After the financial crisis the number of customers being
referred to RBS's GRG unit rose. A report commissioned by the bank
on its business lending found that fewer than 10% of businesses
referred to the GRG unit end up in bankruptcy. But its author,
former Bank of England Deputy Governor Andrew Large, warned of
potential conflict of interest at GRG because it selects the
struggling businesses it works with from RBS's larger base of
customers, and aims to generate a profit.

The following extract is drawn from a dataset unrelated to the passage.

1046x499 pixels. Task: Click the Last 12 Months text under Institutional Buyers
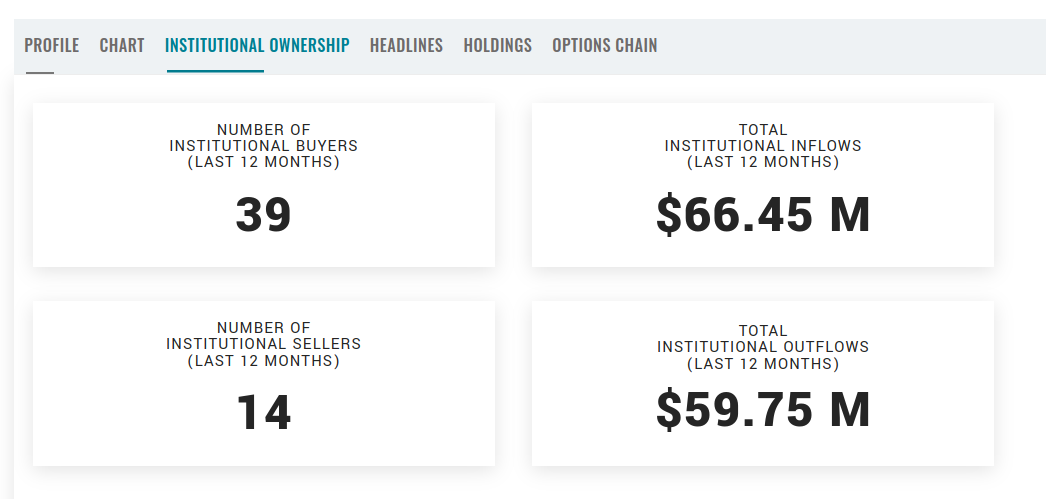tap(264, 162)
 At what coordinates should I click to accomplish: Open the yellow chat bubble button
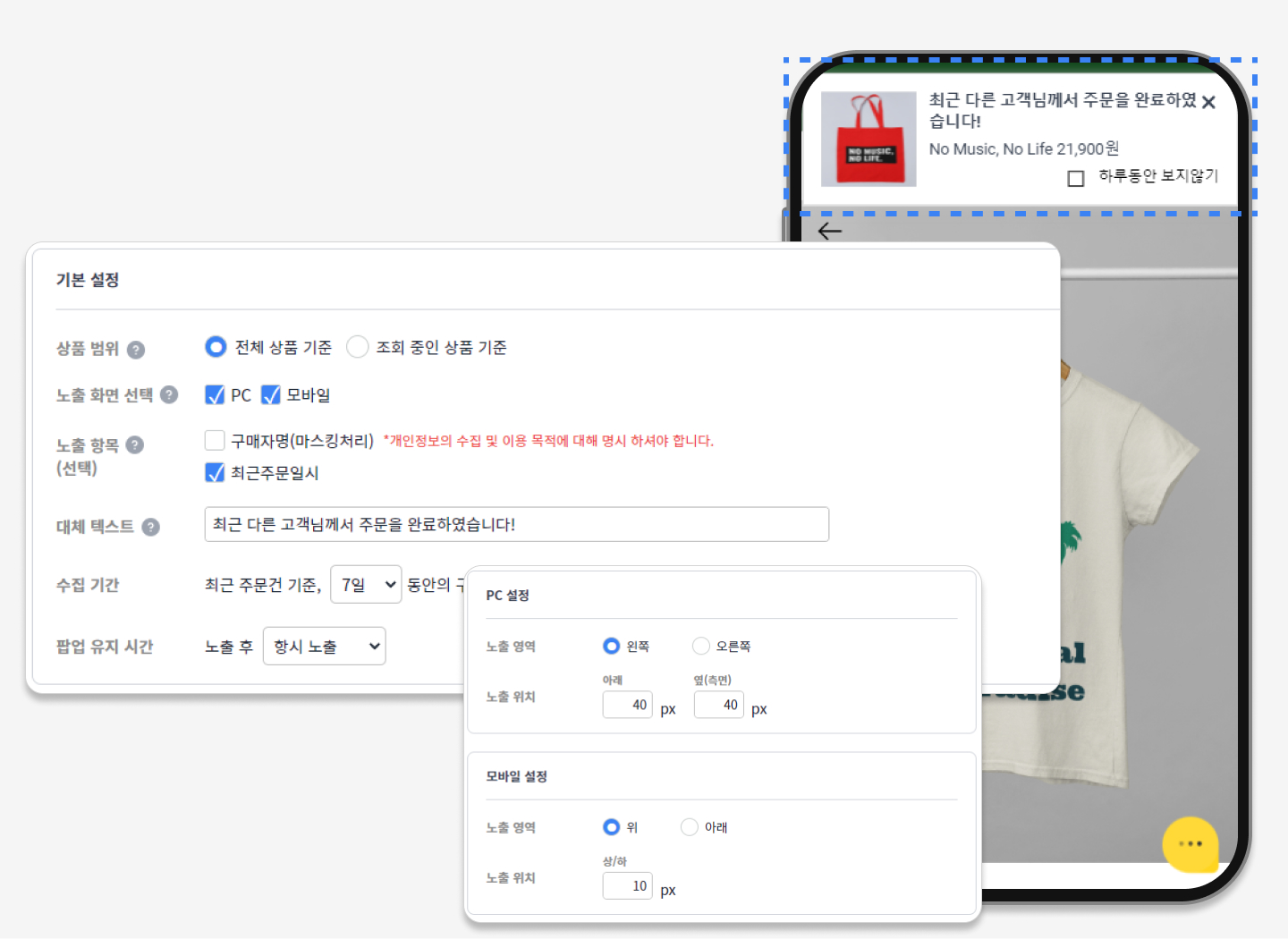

RBS closed both GRG and its West Register unit, which both
advises distressed businesses on property matters and bids for
their properties.
RBS is 73%-owned by the U.K. government, after it rescued the
bank with GBP45.5 billion of taxpayers' money in one of Europe's
biggest bank bailouts amid the financial crisis. The value of that
stake has fallen sharply since the 2008 rescue and the vote to
leave the European Union.
Write to Max Colchester at max.colchester@wsj.com
(END) Dow Jones Newswires
November 08, 2016 03:05 ET (08:05 GMT)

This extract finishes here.